> **Article**:
[START]

This morning will be devoted to teaching you how to create fancy-pants data structures and how to combine them with tools that we're already learned, such as loops.

A Bit more on tuples


As we saw yesterday, a tuple is like a frozen list: once you've made a tuple, it is immutable, and you can't change it (although you can make a new one with similar elements. Since the keys of a dictionary need to be immutable, this is useful if you want to key a dictionary based on two things at once. The syntax for a tuple is much like a list, except instead of [square brackets], it's conventional to use (parentheses).

mytuple = (1,2)
# Actually, the parentheses are optional (but helpful for clarity)
mytuple = 1,2
 
mylist = [1,2]
 
mydict = {}
mydict[mytuple] = 'hello'
print mydict
mydict[mylist] = 'world'
print mydict
$ ./dict_tuple.py
{(1, 2): 'hello'}
Traceback (most recent call last):
File "./dict_tuple.py", line 12, in <module>
mydict[mylist] = 'world'
TypeError: unhashable type: 'list'

Also, if your tuple only has one item, you need to use a comma to make it clear that the tuple is a tuple and not just a value in parentheses:

tuple_A = ("Is this a tuple?")
tuple_B = ("What about this?", )
 
print tuple_A, type(tuple_A)
print tuple_B, type(tuple_B)
$./tuple_type.py
Is this a tuple? <type 'str'>
('What about this?',) <type 'tuple'>

Tuples actually underlie the syntax for the in-place swap:

a = 1
b = 2
a,b = b,a
print a, b
 
#Is equivalent to saying:
a = 1
b = 2
mytuple = (b,a)
a,b = mytuple

$ ./tuple_switch.py
1 2
2 1


We won't be using tuples extremely heavily, but be aware that if you ever have a function with multiple simultaneous return values, under the hood, it's actually combining them into a tuple.

Sets


A set is another nifty data structure. Like a set in mathematics, it has a bunch of elements with no repeats. To build a set, you pass in a list, and it will automatically remove duplicates

myset = set([1,1,2,3,5,8])
print myset
 
# You can also use the new syntax:
myset = {1,1,2,3,5,8}
print myset
 
# or you can build it up as you go along:
myset = set()
myset.add(1)
myset.add(1)
myset.add(2)
myset.add(3)
myset.add(5)
myset.add(8)
print myset
$./simple_set.py
set([8, 1, 2, 3, 5])
set([8, 1, 2, 3, 5])
set([8, 1, 2, 3, 5])

[END]

> **Raw data**:
[START]

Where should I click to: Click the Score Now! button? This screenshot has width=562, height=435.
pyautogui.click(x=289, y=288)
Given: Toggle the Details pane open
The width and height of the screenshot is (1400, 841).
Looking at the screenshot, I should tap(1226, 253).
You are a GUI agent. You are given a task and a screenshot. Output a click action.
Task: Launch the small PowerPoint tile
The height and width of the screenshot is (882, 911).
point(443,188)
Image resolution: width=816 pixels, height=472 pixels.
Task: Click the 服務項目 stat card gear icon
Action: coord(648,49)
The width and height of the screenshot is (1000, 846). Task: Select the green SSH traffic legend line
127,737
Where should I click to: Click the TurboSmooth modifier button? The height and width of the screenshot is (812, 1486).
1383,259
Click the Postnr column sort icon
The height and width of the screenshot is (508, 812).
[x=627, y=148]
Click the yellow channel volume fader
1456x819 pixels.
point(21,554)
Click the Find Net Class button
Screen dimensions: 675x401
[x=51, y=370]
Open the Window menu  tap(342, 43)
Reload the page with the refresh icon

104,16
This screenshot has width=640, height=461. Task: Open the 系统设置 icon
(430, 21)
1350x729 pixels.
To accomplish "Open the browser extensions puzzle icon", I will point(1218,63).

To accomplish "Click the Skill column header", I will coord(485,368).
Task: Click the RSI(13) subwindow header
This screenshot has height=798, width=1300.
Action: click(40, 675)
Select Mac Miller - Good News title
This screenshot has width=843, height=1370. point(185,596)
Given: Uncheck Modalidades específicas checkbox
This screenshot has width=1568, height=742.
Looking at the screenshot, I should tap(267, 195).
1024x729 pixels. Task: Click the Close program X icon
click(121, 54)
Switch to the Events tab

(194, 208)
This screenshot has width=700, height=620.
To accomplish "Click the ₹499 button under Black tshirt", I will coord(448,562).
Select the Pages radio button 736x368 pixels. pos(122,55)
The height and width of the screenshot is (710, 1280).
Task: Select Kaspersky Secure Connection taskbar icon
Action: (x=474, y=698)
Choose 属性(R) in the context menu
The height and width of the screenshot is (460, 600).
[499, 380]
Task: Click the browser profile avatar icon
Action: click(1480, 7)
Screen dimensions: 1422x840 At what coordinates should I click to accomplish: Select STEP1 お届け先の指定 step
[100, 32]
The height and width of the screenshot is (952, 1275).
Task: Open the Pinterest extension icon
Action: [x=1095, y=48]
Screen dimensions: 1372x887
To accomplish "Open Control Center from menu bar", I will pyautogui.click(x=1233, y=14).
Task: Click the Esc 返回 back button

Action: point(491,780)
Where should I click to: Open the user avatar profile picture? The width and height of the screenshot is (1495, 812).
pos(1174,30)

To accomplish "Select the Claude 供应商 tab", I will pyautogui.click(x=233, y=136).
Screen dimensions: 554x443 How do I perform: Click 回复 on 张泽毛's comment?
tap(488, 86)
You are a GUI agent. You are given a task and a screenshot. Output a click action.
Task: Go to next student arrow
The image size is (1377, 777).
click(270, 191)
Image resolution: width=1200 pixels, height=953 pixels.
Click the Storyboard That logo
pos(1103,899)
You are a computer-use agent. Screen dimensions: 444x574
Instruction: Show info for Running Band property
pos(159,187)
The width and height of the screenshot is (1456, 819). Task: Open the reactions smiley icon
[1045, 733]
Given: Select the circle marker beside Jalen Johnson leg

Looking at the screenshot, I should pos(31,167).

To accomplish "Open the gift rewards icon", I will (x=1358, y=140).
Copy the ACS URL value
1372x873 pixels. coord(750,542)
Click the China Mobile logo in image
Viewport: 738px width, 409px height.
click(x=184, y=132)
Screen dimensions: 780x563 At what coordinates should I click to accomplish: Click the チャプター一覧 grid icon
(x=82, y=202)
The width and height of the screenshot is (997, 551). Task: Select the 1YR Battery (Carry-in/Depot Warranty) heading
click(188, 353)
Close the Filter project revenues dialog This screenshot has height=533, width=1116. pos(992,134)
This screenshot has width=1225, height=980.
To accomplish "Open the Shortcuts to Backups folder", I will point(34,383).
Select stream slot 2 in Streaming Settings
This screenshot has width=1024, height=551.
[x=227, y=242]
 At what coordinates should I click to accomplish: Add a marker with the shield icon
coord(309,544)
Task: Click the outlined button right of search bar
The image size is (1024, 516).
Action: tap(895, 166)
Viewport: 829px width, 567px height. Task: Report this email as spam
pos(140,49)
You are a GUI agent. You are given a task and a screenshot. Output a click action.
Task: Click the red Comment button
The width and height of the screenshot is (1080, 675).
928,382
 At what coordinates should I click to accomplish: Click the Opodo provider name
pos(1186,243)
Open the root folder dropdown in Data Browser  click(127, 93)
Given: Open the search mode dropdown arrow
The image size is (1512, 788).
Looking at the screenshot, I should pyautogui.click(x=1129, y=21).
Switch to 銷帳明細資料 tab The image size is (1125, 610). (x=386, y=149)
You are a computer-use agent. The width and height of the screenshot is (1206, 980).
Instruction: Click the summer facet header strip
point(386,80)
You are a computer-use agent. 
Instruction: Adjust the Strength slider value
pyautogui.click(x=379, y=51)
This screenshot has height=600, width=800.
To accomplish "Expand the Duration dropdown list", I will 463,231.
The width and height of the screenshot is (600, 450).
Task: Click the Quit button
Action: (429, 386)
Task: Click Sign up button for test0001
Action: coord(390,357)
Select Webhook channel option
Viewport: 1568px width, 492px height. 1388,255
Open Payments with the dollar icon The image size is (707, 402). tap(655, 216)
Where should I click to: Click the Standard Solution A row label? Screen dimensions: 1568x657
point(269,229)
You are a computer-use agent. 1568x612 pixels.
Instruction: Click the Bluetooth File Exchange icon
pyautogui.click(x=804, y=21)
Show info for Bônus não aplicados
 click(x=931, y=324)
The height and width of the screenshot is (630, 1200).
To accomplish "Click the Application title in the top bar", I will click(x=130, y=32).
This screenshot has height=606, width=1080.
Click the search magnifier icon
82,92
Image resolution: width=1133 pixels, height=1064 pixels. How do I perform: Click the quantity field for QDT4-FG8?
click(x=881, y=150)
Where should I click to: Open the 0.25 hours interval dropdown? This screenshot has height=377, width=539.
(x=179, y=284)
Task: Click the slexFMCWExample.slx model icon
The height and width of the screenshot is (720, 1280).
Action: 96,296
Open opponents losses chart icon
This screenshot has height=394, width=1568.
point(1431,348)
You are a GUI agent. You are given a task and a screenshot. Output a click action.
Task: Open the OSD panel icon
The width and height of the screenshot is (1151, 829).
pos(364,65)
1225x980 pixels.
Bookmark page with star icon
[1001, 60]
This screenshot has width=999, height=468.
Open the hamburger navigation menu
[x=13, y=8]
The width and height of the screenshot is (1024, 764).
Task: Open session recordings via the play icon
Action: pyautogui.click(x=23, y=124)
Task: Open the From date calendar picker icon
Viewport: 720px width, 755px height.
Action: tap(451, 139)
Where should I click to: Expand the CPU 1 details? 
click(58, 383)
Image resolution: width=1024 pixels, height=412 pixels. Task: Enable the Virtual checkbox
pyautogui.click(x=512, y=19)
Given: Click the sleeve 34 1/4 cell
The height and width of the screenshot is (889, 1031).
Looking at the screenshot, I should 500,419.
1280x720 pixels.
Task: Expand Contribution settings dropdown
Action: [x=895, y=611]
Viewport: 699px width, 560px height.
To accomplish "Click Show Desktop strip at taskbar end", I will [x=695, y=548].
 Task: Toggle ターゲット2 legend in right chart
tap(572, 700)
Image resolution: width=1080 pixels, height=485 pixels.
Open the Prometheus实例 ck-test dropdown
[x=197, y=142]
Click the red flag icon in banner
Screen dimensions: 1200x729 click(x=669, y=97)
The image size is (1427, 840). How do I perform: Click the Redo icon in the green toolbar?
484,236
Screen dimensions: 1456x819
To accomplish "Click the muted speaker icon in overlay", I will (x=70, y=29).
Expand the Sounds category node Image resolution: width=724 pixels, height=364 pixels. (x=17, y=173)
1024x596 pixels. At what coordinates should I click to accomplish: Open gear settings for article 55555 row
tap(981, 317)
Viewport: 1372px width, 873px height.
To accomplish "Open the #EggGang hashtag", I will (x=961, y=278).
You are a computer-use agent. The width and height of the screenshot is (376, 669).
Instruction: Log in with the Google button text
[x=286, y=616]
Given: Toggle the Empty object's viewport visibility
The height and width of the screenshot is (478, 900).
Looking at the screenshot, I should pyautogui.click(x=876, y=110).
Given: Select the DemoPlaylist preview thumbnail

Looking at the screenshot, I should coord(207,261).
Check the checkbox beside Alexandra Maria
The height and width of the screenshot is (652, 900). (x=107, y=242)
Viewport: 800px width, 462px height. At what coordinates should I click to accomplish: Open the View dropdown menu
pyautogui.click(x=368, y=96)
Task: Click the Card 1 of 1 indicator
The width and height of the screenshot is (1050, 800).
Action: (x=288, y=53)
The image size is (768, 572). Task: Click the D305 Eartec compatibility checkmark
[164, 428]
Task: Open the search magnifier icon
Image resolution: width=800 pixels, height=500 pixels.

[END]

> **Problem A**: In the tutorial on tuples and sets, what error results from using a list as a dictionary key?
> **Problem B**: Name every script file that the tutorial on tuples and sets runs from the command line.

> **Right answer A**: TypeError: unhashable type: 'list'

> **Right answer B**: dict_tuple.py, tuple_type.py, tuple_switch.py, simple_set.py